_Passage shown:_
--------------------------------------------------

Introduction

The process of vegetation change after farmland abandonment is determined by alterations of biotic and abiotic conditions caused by past agricultural activity (Hobbs and Walker 2007). Previous studies found that deviation of the revegetation trajectory of abandoned fields occurred across a wide geographical range (e.g., Baeten et al. 2010; Cramer et al. 2008; Flinn and Vellend 2005). Many studies of long-term vegetation change and tree seedling ecology from the United States and Europe have provided valuable information to support the management of abandoned fields in temperate regions (Rejmánek and Van Katwyk 2004). However, in temperate Asia, few studies have described afforestation of abandoned fields (Sitzia et al. 2010; Zhang et al. 2010).

--------------------------------------------------

_Listed entries:_
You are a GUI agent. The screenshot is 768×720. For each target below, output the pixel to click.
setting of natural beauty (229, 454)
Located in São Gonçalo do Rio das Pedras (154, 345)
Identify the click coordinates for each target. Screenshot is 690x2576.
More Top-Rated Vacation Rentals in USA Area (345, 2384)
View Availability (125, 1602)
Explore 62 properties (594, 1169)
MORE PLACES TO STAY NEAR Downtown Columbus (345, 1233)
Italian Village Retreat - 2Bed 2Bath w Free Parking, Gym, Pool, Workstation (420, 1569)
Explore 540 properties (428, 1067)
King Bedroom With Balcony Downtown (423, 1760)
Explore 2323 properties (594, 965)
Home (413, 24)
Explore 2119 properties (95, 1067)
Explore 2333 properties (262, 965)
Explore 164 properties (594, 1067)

--------------------------------------------------

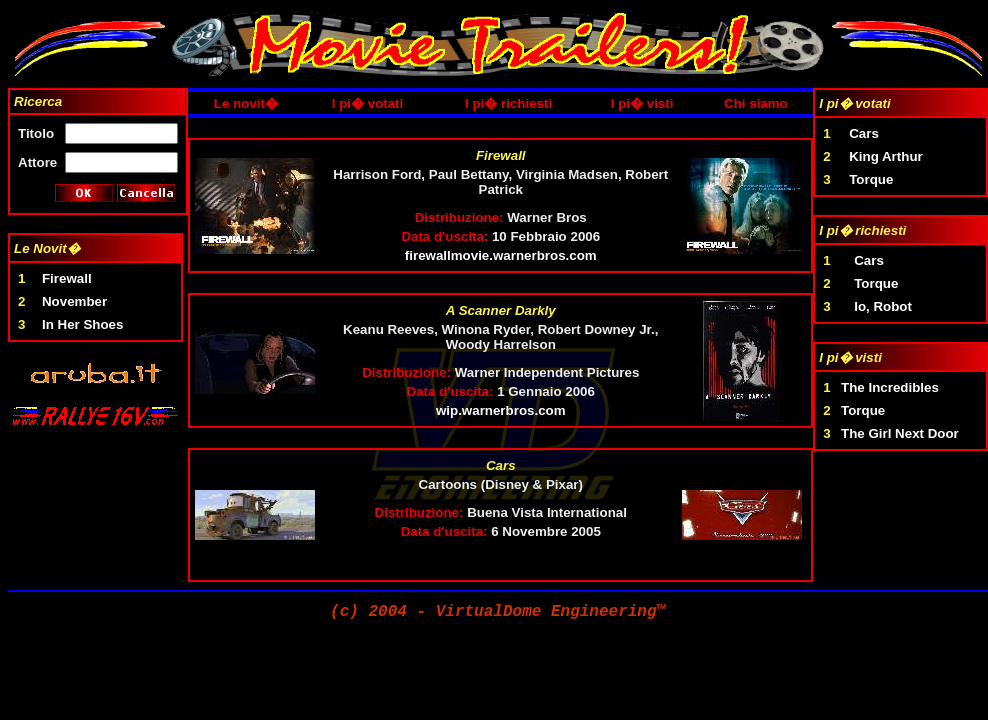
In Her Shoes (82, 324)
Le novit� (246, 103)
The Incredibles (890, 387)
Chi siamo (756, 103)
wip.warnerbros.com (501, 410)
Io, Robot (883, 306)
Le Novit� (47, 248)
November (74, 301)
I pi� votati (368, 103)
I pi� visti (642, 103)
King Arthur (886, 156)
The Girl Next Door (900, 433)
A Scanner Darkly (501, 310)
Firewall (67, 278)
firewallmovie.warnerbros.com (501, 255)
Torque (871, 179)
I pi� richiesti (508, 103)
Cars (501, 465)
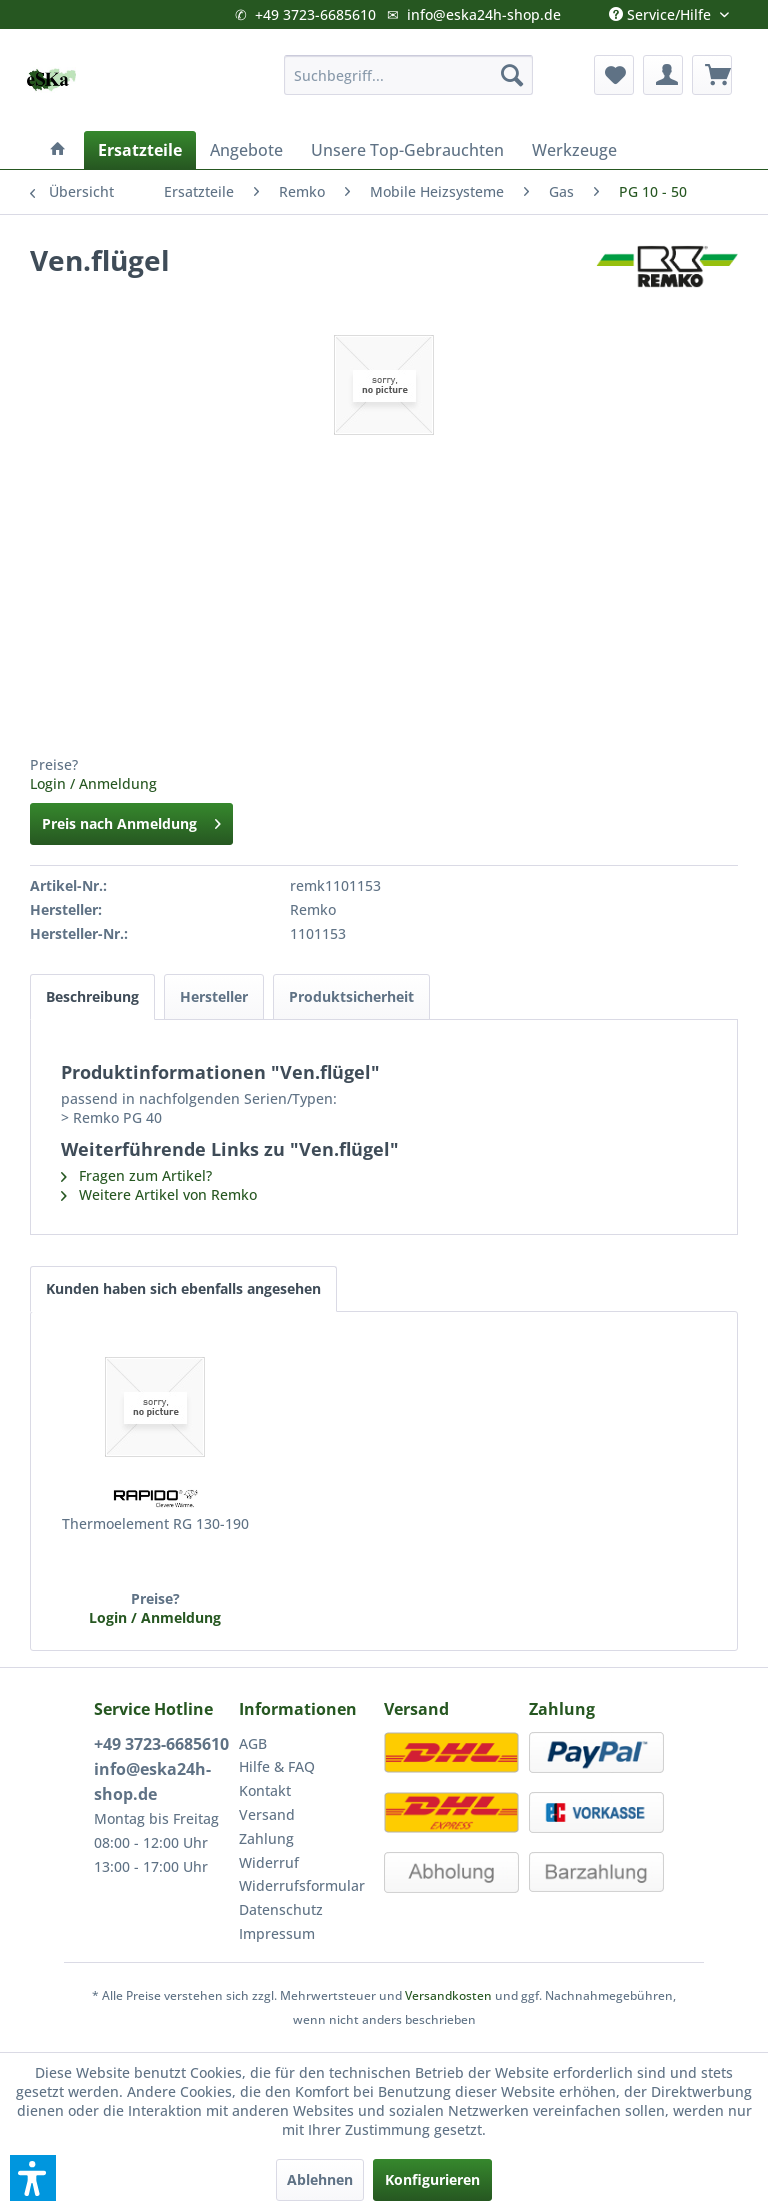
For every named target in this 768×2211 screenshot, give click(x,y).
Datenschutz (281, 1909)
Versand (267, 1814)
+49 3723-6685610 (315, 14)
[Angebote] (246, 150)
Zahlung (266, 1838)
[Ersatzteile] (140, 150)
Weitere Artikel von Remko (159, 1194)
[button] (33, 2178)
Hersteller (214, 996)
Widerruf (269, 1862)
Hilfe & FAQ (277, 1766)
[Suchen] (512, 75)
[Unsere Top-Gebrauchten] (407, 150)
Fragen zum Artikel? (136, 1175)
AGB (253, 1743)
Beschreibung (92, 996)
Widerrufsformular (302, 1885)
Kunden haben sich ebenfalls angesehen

--------------------------------------------------

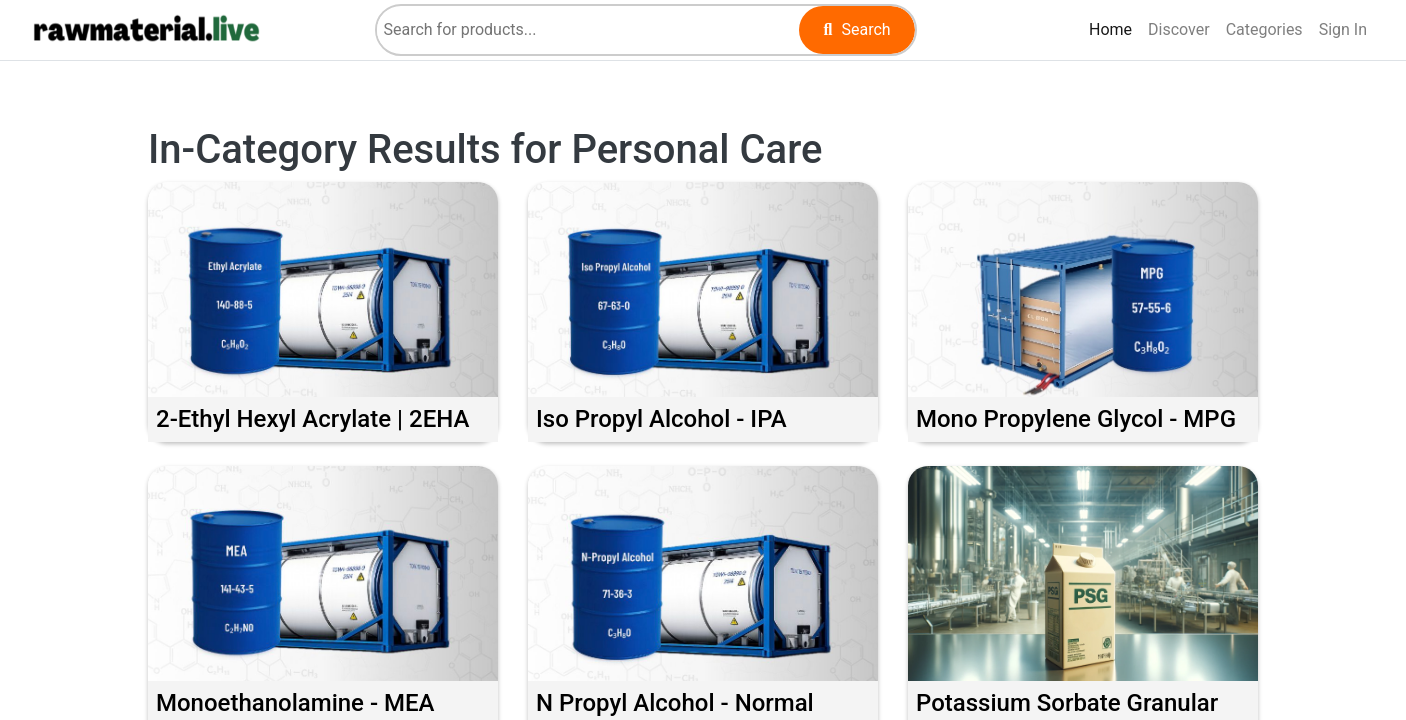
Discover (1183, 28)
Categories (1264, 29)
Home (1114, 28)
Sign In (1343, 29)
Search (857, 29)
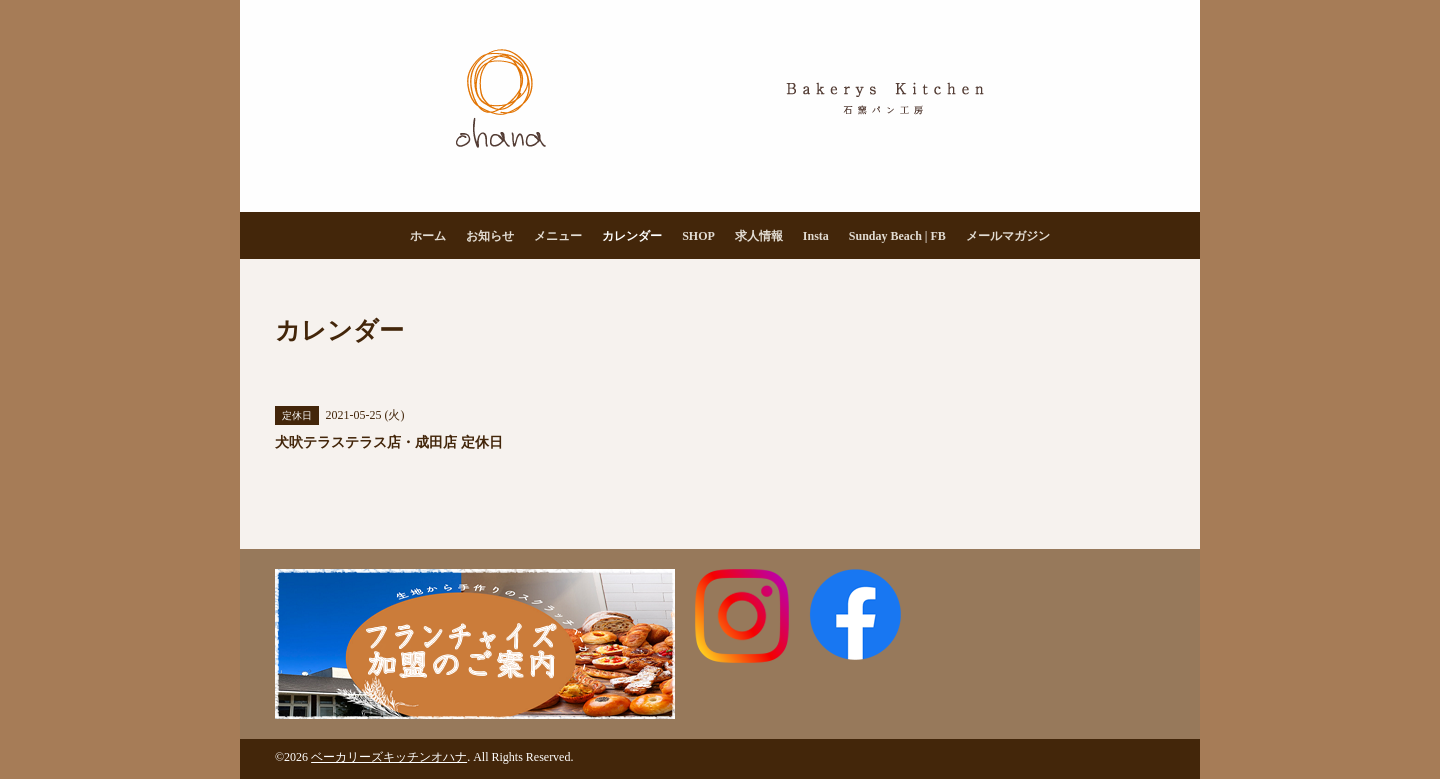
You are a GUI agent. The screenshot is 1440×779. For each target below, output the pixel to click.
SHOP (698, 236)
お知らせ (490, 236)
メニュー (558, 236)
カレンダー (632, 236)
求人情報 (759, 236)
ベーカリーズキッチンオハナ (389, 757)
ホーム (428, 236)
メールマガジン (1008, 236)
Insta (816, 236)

--------------------------------------------------

_Stated goal:_ Replace "abandoned fields" with "old fields" in the introduction on farmland abandonment, from "The process of" up to and including "et al. 2010).", and write out that stretch again. These lines were taken from a separate source.

_Completed task:_
The process of vegetation change after farmland abandonment is determined by alterations of biotic and abiotic conditions caused by past agricultural activity (Hobbs and Walker 2007). Previous studies found that deviation of the revegetation trajectory of old fields occurred across a wide geographical range (e.g., Baeten et al. 2010; Cramer et al. 2008; Flinn and Vellend 2005). Many studies of long-term vegetation change and tree seedling ecology from the United States and Europe have provided valuable information to support the management of old fields in temperate regions (Rejmánek and Van Katwyk 2004). However, in temperate Asia, few studies have described afforestation of old fields (Sitzia et al. 2010; Zhang et al. 2010).